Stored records
══════════

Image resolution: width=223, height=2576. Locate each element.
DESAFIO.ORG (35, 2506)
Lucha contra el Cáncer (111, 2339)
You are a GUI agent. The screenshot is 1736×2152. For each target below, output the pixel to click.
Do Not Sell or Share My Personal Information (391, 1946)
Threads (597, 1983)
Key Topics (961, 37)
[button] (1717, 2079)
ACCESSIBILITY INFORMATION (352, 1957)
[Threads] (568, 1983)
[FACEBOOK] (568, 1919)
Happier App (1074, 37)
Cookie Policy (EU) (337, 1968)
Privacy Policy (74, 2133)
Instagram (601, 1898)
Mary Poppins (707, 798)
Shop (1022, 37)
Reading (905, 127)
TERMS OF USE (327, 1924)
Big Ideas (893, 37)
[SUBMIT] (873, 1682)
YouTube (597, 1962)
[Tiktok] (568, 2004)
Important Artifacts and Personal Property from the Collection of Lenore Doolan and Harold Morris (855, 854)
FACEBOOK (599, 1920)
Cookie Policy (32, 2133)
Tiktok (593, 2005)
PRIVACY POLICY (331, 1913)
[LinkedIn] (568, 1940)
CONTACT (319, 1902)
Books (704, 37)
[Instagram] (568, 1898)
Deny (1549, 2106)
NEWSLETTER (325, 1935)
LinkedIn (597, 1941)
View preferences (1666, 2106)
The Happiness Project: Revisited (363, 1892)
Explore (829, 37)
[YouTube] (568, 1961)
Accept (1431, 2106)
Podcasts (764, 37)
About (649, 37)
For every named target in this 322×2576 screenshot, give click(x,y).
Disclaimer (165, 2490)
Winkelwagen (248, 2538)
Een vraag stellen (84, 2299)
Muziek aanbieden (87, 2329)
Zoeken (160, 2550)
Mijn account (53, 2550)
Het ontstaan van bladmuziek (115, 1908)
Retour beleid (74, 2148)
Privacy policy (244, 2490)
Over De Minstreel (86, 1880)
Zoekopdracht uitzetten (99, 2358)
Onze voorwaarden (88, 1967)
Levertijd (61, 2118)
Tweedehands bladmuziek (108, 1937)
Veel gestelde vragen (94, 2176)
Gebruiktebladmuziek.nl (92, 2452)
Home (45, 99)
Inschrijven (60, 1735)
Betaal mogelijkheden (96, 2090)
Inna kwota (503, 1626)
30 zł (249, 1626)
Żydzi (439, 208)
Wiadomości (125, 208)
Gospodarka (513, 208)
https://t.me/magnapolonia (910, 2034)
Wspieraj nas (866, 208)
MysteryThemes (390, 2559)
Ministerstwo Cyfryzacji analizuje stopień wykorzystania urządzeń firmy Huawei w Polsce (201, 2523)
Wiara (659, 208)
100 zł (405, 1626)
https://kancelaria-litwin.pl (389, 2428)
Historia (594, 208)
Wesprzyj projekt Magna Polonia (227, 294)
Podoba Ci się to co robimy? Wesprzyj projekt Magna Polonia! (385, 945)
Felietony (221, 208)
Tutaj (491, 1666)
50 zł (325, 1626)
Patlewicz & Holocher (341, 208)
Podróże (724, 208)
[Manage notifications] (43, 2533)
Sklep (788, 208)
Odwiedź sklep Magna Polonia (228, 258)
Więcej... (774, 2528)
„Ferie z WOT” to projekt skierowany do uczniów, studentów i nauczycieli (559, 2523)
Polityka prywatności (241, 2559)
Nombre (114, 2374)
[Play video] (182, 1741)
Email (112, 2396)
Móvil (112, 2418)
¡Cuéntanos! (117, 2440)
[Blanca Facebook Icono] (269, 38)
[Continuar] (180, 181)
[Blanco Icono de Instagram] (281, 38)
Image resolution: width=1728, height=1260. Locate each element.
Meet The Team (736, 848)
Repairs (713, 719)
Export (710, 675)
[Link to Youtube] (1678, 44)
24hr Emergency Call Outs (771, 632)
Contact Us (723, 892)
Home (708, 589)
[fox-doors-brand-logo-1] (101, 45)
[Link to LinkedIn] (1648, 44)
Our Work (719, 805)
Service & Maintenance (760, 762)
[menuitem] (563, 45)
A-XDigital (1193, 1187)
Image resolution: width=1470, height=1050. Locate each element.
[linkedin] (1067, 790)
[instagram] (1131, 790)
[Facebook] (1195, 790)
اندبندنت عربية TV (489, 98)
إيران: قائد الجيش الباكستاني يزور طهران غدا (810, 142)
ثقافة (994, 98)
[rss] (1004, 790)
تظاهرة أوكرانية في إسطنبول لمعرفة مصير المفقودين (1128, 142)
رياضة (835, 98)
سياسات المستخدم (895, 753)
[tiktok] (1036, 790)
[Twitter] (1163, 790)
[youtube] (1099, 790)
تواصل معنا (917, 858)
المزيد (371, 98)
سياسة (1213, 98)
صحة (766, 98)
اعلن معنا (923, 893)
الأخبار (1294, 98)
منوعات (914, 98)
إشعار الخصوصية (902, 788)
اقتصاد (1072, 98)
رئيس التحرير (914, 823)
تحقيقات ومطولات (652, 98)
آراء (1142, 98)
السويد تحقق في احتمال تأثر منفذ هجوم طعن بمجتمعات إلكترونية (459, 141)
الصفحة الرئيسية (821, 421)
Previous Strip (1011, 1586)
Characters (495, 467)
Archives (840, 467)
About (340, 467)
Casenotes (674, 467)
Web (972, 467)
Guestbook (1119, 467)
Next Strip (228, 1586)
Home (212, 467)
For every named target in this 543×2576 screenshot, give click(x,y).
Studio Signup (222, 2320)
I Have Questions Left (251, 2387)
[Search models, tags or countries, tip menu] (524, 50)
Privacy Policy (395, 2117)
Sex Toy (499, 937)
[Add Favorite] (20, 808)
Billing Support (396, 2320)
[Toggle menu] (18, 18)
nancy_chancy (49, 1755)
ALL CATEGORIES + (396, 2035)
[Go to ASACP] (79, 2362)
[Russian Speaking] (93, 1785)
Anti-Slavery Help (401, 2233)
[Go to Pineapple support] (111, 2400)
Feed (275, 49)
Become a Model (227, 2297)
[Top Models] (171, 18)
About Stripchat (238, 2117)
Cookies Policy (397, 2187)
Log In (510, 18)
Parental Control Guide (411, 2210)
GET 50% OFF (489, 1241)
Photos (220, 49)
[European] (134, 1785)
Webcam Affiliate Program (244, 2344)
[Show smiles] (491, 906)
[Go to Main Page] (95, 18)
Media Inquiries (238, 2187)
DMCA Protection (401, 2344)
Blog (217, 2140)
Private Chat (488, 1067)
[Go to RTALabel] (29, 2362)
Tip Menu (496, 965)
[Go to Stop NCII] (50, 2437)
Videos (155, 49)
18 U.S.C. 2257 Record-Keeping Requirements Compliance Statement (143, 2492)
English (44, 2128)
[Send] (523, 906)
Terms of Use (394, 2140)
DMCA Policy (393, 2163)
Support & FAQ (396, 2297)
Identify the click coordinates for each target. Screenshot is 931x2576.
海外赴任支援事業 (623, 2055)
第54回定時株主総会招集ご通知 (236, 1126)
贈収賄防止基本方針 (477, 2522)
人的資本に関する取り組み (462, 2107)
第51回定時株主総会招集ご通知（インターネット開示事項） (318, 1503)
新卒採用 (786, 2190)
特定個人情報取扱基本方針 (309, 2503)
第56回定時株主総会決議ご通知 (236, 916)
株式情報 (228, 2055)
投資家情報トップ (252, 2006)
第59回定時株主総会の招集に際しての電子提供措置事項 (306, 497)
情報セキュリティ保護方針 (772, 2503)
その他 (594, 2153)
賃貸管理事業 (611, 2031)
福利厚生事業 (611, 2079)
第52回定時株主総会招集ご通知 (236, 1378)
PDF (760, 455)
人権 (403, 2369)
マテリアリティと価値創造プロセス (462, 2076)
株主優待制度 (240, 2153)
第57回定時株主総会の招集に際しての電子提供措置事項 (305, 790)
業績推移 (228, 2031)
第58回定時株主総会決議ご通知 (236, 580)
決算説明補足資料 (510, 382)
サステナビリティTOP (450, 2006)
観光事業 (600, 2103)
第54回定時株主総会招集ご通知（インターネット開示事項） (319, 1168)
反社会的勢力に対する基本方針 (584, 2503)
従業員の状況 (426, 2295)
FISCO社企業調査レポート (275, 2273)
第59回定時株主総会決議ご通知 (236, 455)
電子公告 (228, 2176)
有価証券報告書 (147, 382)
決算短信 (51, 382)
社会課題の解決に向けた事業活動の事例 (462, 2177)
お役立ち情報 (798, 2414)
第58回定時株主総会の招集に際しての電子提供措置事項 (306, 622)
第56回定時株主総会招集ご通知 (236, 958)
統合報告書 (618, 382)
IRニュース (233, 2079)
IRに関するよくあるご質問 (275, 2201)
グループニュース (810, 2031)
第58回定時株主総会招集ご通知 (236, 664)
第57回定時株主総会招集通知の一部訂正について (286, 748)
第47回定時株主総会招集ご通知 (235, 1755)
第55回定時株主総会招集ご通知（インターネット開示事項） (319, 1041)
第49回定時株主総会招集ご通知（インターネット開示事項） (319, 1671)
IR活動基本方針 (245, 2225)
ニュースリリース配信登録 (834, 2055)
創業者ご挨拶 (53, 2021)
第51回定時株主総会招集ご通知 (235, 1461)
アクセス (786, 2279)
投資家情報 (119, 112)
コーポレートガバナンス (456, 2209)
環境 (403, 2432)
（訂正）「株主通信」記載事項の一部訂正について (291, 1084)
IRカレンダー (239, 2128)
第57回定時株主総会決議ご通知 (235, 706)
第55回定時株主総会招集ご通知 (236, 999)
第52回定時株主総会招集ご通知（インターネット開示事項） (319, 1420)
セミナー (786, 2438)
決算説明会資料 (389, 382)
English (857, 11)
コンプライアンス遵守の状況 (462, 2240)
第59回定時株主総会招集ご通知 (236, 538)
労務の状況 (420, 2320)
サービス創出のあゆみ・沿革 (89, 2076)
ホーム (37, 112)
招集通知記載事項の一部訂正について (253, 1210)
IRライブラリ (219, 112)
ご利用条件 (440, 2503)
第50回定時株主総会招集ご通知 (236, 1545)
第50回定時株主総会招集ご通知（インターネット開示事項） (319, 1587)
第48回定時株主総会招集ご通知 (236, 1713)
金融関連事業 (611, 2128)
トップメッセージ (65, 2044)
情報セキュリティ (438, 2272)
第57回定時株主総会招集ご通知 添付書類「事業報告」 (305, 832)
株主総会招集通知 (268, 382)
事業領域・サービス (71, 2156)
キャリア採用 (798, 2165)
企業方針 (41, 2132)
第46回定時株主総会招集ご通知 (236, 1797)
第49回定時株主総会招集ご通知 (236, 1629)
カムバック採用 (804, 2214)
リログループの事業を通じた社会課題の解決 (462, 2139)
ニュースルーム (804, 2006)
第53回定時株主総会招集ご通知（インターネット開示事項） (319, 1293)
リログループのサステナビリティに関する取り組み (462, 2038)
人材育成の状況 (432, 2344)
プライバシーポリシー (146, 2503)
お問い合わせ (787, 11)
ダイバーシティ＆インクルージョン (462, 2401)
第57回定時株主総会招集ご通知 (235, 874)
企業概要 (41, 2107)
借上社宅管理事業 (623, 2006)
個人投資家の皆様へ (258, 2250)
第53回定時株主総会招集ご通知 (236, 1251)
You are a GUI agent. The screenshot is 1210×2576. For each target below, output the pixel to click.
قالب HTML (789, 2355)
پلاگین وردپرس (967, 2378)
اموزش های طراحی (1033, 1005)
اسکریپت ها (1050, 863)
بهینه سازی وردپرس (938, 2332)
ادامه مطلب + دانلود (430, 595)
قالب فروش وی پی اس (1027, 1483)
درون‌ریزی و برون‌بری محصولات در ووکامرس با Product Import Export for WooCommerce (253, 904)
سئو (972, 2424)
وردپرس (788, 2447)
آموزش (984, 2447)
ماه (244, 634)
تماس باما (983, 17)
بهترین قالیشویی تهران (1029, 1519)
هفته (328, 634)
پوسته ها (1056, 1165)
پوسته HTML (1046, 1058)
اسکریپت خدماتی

══════════

* [What you are asked to do]:
Please make an exact copy of the lines above from the line with "IRニュース (233, 2079)" through the line with "第53回定時株主総会招集ご通知 (236, 1251)", both ends included.

* [Response to this exercise]:
IRニュース (233, 2079)
IRに関するよくあるご質問 (275, 2201)
グループニュース (810, 2031)
第58回定時株主総会招集ご通知 (236, 664)
第57回定時株主総会招集通知の一部訂正について (286, 748)
第47回定時株主総会招集ご通知 (235, 1755)
第55回定時株主総会招集ご通知（インターネット開示事項） (319, 1041)
第49回定時株主総会招集ご通知（インターネット開示事項） (319, 1671)
IR活動基本方針 (245, 2225)
ニュースリリース配信登録 (834, 2055)
創業者ご挨拶 (53, 2021)
第51回定時株主総会招集ご通知 (235, 1461)
アクセス (786, 2279)
投資家情報 (119, 112)
コーポレートガバナンス (456, 2209)
環境 (403, 2432)
（訂正）「株主通信」記載事項の一部訂正について (291, 1084)
IRカレンダー (239, 2128)
第57回定時株主総会決議ご通知 (235, 706)
第55回定時株主総会招集ご通知 (236, 999)
第52回定時株主総会招集ご通知（インターネット開示事項） (319, 1420)
セミナー (786, 2438)
決算説明会資料 (389, 382)
English (857, 11)
コンプライアンス遵守の状況 (462, 2240)
第59回定時株主総会招集ご通知 (236, 538)
労務の状況 (420, 2320)
サービス創出のあゆみ・沿革 (89, 2076)
ホーム (37, 112)
招集通知記載事項の一部訂正について (253, 1210)
IRライブラリ (219, 112)
ご利用条件 (440, 2503)
第50回定時株主総会招集ご通知 (236, 1545)
第50回定時株主総会招集ご通知（インターネット開示事項） (319, 1587)
第48回定時株主総会招集ご通知 (236, 1713)
金融関連事業 (611, 2128)
トップメッセージ (65, 2044)
情報セキュリティ (438, 2272)
第57回定時株主総会招集ご通知 添付書類「事業報告」 (305, 832)
株主総会招集通知 (268, 382)
事業領域・サービス (71, 2156)
キャリア採用 (798, 2165)
企業方針 (41, 2132)
第46回定時株主総会招集ご通知 (236, 1797)
第49回定時株主総会招集ご通知 (236, 1629)
カムバック採用 (804, 2214)
リログループの事業を通じた社会課題の解決 (462, 2139)
ニュースルーム (804, 2006)
第53回定時株主総会招集ご通知（インターネット開示事項） (319, 1293)
リログループのサステナビリティに関する取り組み (462, 2038)
人材育成の状況 (432, 2344)
プライバシーポリシー (146, 2503)
お問い合わせ (787, 11)
ダイバーシティ＆インクルージョン (462, 2401)
第57回定時株主総会招集ご通知 (235, 874)
企業概要 (41, 2107)
借上社宅管理事業 (623, 2006)
個人投資家の皆様へ (258, 2250)
第53回定時株主総会招集ご通知 (236, 1251)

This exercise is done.